◆ **Collected data entries**:
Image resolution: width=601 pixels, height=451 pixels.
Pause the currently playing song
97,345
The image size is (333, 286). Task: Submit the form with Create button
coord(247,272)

◆ **TASK BRIEF**: This exercise asks for every line of the records to be repeated exactly.

◆ **RESULT OF THE TASK**:
Image resolution: width=601 pixels, height=451 pixels.
Pause the currently playing song
97,345
The image size is (333, 286). Task: Submit the form with Create button
coord(247,272)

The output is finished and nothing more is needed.